Exercise:
Rewrite the items below as a numbered list, skipping blank lines, starting at the line that contains "You are a computer-use agent. The height" and ending at the last line of the items. Leave the pictures out.
━━━ Recorded information ━━━
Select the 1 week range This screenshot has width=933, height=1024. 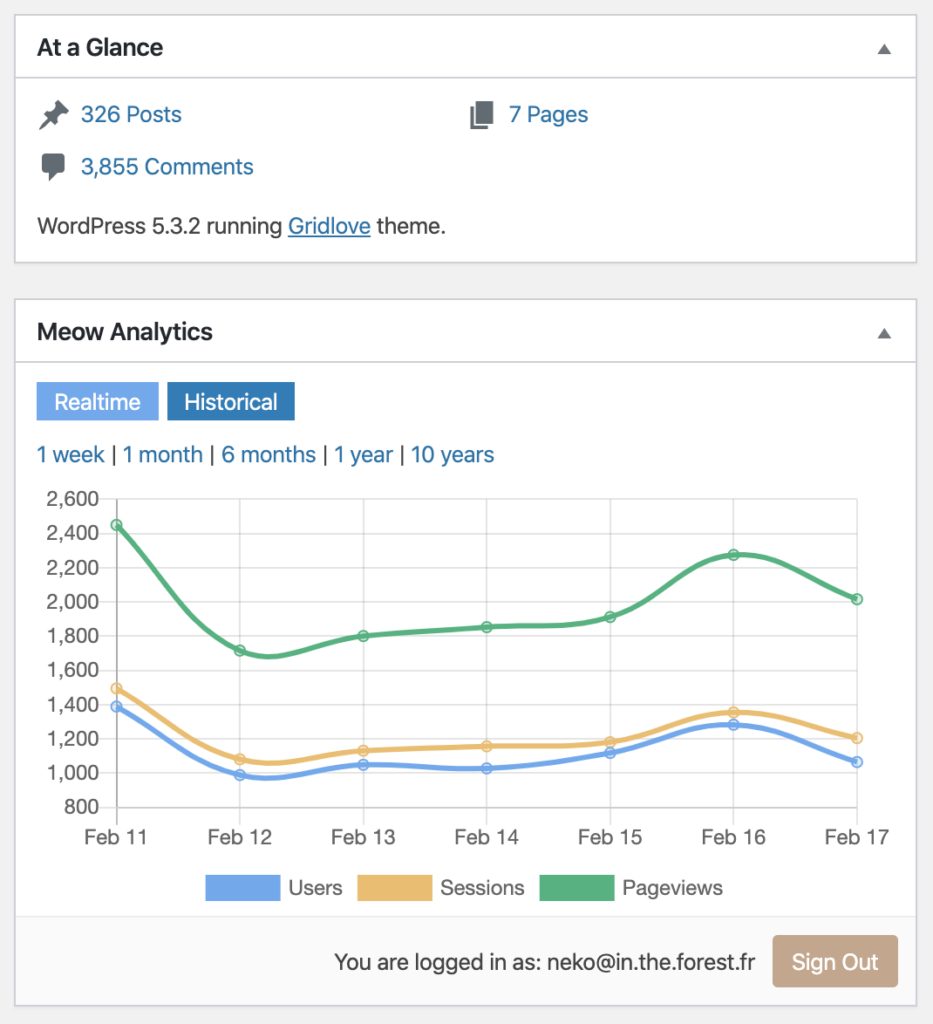[x=71, y=455]
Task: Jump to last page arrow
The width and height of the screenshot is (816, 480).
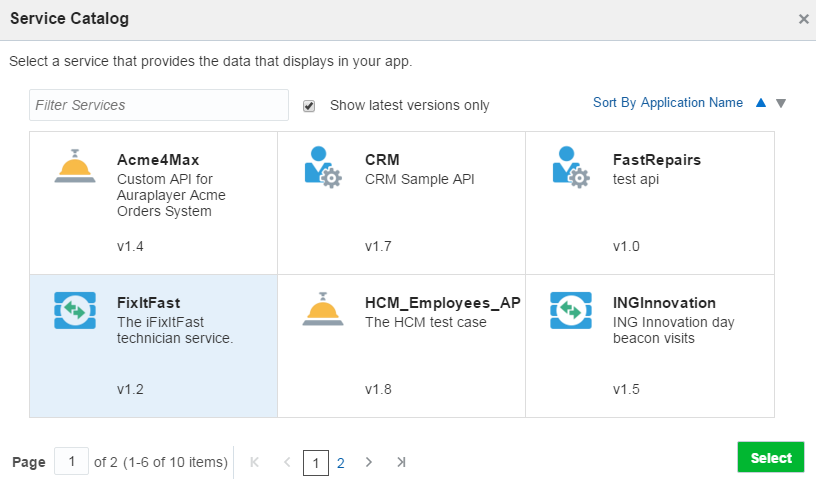Action: [x=401, y=462]
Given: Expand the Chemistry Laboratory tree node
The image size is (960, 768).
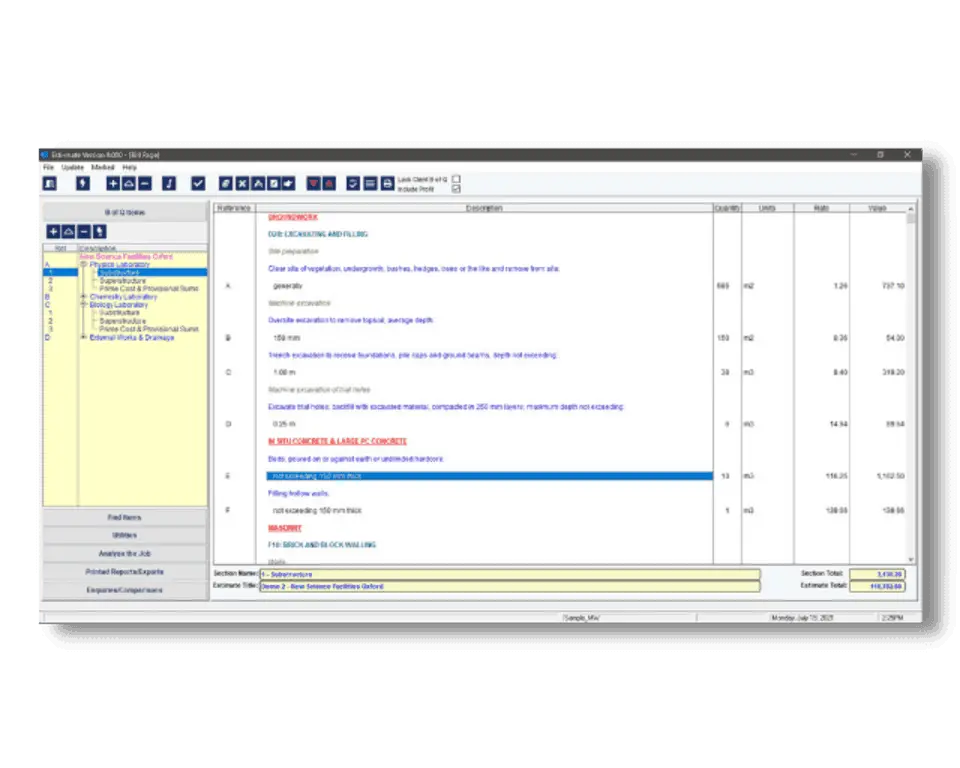Looking at the screenshot, I should point(84,297).
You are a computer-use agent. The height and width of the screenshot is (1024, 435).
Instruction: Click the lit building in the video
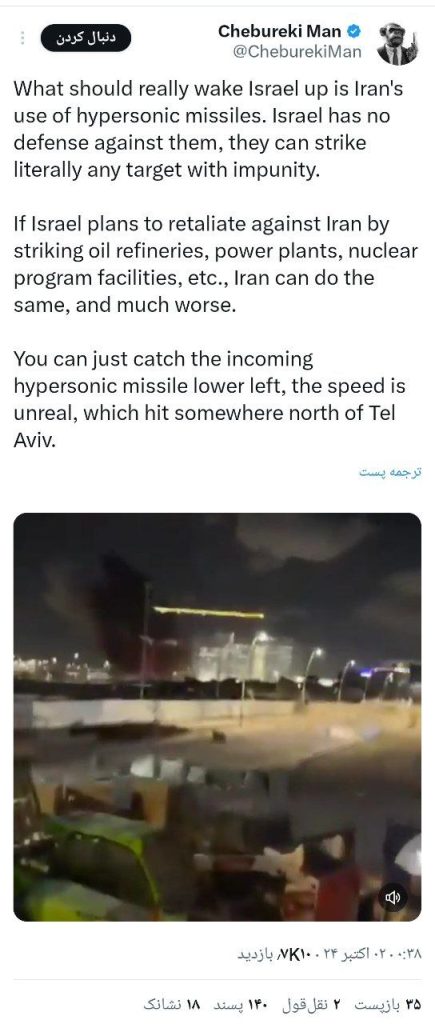247,658
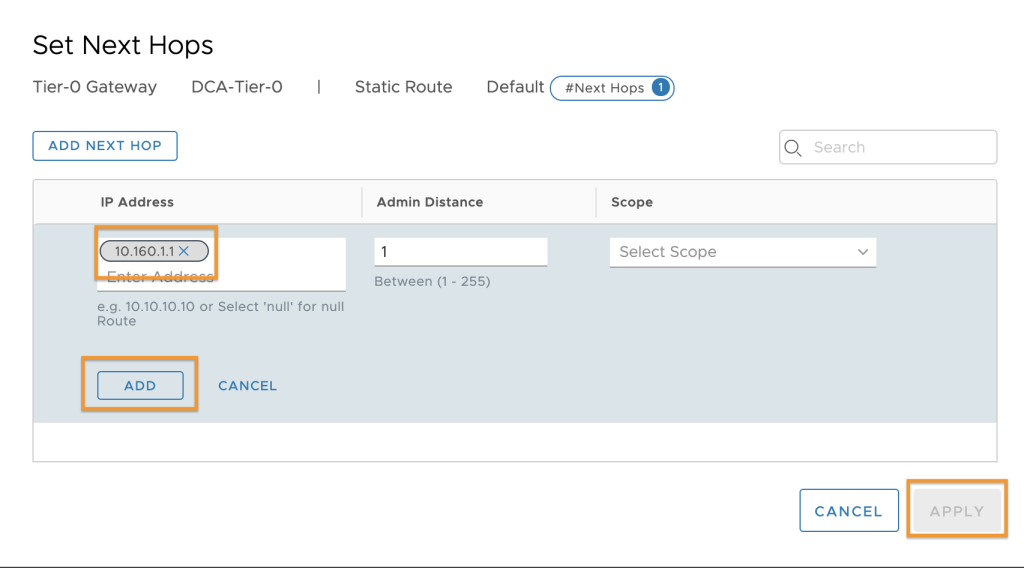Open the Select Scope dropdown
Viewport: 1024px width, 568px height.
point(743,252)
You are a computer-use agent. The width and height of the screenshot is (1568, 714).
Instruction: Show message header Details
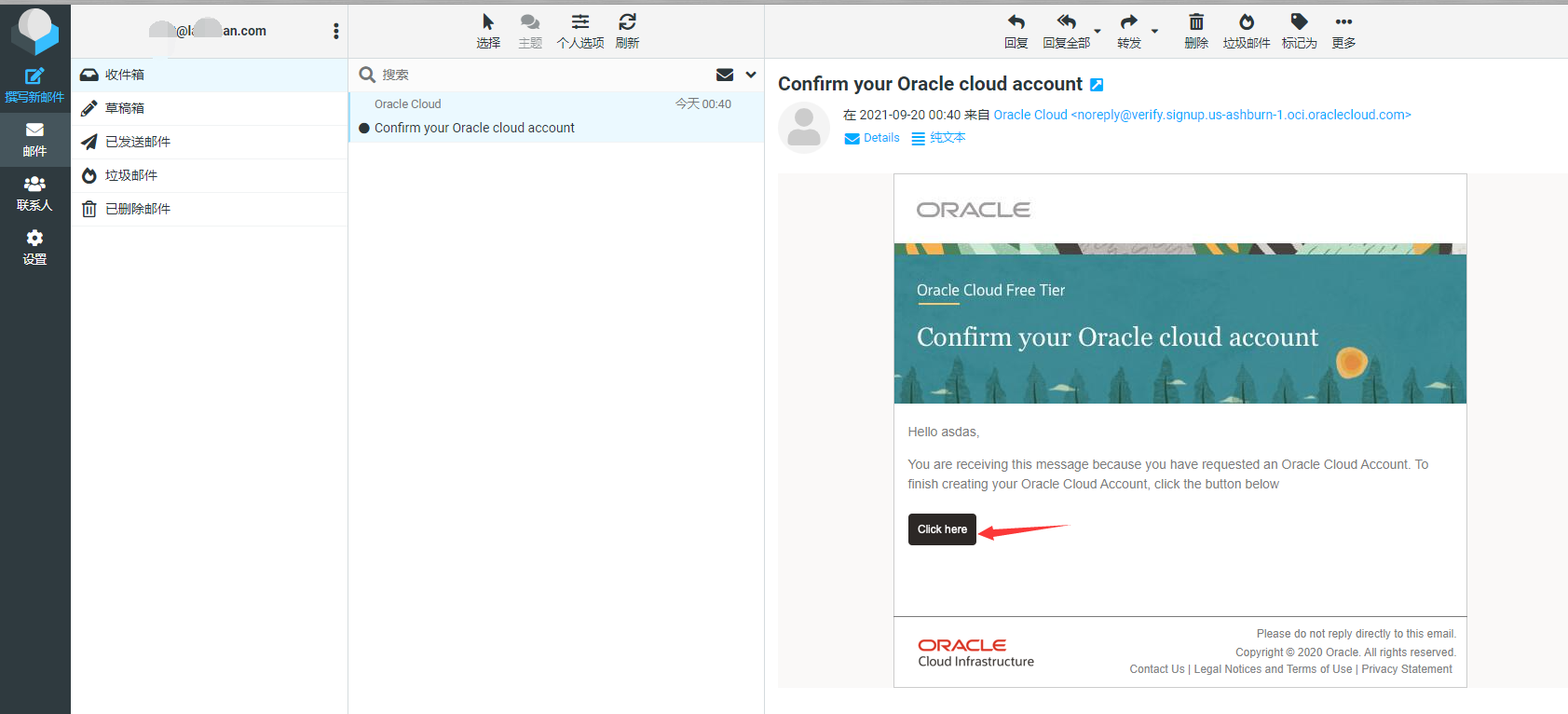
━━━
Response for this exercise:
1. You are a computer-use agent. The height and width of the screenshot is (1024, 435).
2. Instruction: Click the lit building in the video
3. 247,658
4. Open the Select Scope dropdown
5. Viewport: 1024px width, 568px height.
6. point(743,252)
7. You are a computer-use agent. The width and height of the screenshot is (1568, 714).
8. Instruction: Show message header Details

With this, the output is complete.